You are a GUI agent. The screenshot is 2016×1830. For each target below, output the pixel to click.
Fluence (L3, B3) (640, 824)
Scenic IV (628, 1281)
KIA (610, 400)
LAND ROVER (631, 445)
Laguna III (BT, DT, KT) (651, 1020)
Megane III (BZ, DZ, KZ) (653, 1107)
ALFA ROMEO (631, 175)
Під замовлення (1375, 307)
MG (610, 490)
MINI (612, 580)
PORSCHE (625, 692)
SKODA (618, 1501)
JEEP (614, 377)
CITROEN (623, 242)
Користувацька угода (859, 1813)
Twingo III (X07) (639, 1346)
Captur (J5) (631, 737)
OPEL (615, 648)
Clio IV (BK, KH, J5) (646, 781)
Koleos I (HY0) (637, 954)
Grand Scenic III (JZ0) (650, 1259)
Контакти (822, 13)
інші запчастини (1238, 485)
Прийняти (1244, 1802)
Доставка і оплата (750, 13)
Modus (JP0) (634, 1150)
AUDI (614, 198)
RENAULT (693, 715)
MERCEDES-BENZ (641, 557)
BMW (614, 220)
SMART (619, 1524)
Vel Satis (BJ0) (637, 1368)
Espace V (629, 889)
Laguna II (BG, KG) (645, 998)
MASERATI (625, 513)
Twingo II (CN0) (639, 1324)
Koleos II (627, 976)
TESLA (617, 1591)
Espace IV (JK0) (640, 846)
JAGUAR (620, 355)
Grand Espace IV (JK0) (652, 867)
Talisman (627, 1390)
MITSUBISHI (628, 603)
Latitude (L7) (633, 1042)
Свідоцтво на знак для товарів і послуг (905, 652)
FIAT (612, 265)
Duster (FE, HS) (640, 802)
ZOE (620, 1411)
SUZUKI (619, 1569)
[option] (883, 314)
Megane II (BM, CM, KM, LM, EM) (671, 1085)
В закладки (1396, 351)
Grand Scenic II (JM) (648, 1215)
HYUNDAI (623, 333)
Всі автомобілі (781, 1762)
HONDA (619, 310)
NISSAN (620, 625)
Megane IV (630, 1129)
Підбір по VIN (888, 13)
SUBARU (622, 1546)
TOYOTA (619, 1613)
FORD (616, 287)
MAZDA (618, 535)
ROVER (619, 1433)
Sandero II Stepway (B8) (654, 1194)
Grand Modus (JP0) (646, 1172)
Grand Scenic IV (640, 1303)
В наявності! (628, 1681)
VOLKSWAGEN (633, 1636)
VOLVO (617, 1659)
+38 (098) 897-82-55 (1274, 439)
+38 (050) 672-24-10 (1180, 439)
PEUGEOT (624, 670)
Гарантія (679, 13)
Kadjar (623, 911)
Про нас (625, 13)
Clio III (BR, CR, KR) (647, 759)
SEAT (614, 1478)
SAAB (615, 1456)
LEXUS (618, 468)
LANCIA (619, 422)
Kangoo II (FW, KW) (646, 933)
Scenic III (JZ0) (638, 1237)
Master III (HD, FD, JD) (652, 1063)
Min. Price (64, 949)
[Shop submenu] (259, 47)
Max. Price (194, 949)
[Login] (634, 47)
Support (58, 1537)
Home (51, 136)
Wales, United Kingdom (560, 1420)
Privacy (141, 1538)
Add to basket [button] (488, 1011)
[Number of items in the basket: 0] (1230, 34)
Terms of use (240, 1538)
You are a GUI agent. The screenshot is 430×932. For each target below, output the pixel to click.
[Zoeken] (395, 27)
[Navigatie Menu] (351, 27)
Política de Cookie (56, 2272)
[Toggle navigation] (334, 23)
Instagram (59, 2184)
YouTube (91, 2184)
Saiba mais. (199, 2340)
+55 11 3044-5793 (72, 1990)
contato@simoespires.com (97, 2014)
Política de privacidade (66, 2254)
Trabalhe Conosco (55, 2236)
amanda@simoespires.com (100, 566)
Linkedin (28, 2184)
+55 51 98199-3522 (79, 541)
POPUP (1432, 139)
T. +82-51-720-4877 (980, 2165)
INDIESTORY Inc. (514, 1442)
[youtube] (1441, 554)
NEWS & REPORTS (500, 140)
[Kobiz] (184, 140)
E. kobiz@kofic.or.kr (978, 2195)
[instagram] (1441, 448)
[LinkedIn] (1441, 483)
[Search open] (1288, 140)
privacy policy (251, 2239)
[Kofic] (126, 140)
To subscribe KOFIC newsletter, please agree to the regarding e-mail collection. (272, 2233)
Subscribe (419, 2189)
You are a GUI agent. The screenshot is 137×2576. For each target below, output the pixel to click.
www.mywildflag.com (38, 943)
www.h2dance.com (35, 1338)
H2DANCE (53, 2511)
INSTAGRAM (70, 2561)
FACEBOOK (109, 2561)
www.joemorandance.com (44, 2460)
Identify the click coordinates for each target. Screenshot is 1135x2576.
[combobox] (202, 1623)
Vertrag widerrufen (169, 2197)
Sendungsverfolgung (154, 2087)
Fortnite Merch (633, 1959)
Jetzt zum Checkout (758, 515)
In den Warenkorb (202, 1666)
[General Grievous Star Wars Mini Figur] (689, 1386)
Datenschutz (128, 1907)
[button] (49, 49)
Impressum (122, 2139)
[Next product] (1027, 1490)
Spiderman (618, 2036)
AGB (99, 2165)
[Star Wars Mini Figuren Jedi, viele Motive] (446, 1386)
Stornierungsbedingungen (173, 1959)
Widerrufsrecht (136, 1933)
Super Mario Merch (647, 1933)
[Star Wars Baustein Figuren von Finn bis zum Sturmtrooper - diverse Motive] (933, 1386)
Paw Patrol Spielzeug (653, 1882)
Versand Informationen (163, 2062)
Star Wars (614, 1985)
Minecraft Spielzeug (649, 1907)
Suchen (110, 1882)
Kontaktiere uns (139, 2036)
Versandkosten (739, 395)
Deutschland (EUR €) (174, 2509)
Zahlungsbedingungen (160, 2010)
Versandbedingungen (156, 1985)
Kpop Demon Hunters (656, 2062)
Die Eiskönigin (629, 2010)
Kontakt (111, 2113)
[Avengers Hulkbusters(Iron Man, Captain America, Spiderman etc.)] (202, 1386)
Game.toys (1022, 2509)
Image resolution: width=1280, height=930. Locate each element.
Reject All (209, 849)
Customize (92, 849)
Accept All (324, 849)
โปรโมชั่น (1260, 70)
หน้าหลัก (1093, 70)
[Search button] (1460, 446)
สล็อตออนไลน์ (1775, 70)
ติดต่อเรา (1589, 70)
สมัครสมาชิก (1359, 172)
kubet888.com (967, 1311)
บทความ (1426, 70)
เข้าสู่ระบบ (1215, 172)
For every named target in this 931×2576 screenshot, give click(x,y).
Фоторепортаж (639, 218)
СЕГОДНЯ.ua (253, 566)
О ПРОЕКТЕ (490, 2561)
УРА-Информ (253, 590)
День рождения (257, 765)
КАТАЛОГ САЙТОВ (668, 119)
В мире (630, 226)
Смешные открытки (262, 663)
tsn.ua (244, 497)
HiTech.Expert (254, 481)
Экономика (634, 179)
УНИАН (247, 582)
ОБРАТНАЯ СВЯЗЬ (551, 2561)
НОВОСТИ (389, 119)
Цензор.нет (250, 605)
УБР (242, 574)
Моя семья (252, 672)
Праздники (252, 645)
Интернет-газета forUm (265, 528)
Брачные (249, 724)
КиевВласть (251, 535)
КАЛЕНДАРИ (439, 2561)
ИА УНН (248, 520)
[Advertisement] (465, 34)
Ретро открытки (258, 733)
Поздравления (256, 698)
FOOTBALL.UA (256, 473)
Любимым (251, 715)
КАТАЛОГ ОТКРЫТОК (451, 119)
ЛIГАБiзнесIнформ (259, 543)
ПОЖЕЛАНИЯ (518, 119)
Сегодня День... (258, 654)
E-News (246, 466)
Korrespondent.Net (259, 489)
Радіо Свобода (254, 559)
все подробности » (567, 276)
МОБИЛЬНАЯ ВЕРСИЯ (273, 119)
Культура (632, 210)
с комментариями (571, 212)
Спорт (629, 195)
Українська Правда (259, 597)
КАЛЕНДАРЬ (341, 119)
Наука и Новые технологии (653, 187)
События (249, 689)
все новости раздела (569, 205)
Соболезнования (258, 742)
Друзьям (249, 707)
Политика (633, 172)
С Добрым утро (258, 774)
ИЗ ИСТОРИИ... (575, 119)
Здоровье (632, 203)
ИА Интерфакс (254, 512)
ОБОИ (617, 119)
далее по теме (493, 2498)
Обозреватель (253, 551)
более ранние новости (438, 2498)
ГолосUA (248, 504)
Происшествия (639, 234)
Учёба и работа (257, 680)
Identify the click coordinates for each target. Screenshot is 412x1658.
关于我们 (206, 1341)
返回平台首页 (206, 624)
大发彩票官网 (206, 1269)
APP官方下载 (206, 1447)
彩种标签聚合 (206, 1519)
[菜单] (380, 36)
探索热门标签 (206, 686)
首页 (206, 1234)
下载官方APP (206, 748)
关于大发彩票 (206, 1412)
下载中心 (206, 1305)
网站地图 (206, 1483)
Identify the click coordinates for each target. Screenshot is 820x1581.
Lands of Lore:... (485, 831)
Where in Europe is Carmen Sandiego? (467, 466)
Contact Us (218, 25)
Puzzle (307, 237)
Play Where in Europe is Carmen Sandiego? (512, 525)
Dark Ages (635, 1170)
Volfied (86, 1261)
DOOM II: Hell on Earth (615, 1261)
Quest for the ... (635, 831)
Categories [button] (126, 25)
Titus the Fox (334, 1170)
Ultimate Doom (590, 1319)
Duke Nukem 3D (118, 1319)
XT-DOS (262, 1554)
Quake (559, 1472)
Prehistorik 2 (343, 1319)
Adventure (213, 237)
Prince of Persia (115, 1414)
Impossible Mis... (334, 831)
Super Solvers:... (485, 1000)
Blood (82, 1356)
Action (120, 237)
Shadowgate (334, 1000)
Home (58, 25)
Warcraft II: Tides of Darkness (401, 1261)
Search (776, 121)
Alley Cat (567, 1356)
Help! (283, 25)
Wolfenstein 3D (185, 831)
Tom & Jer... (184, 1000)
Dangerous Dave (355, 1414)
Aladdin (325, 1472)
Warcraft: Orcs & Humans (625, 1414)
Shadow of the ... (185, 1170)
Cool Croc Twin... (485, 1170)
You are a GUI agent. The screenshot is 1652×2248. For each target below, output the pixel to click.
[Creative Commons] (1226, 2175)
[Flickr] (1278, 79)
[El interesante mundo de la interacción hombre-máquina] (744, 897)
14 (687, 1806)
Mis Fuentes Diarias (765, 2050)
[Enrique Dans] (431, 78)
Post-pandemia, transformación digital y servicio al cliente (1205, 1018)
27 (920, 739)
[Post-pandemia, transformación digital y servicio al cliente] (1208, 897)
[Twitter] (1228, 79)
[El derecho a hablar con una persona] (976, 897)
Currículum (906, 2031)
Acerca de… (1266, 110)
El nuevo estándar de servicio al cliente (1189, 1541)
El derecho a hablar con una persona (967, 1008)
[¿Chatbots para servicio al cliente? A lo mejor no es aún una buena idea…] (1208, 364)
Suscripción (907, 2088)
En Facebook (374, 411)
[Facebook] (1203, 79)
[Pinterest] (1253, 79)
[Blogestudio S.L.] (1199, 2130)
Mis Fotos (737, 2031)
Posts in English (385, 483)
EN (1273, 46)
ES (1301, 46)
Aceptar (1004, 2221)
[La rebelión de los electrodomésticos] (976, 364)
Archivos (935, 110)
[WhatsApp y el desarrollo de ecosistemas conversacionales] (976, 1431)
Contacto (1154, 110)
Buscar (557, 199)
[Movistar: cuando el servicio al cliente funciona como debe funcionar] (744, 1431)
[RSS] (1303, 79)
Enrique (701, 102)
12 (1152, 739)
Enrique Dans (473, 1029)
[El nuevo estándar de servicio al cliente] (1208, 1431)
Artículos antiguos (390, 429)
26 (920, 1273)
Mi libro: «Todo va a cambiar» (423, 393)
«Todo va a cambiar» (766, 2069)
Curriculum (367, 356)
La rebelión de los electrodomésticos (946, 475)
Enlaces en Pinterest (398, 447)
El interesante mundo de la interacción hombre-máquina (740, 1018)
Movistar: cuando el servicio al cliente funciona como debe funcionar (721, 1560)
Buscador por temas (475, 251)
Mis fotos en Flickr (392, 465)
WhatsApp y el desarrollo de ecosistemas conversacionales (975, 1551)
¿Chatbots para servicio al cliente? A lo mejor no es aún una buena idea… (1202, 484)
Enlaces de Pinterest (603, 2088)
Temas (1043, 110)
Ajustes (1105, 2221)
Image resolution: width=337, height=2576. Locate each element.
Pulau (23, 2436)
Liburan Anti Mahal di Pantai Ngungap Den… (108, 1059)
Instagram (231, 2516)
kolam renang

..............................

# What to do:
Every line with the string "estándar" in the material should be returned.

# Task answer:
El nuevo estándar de servicio al cliente (1189, 1541)
[El nuevo estándar de servicio al cliente] (1208, 1431)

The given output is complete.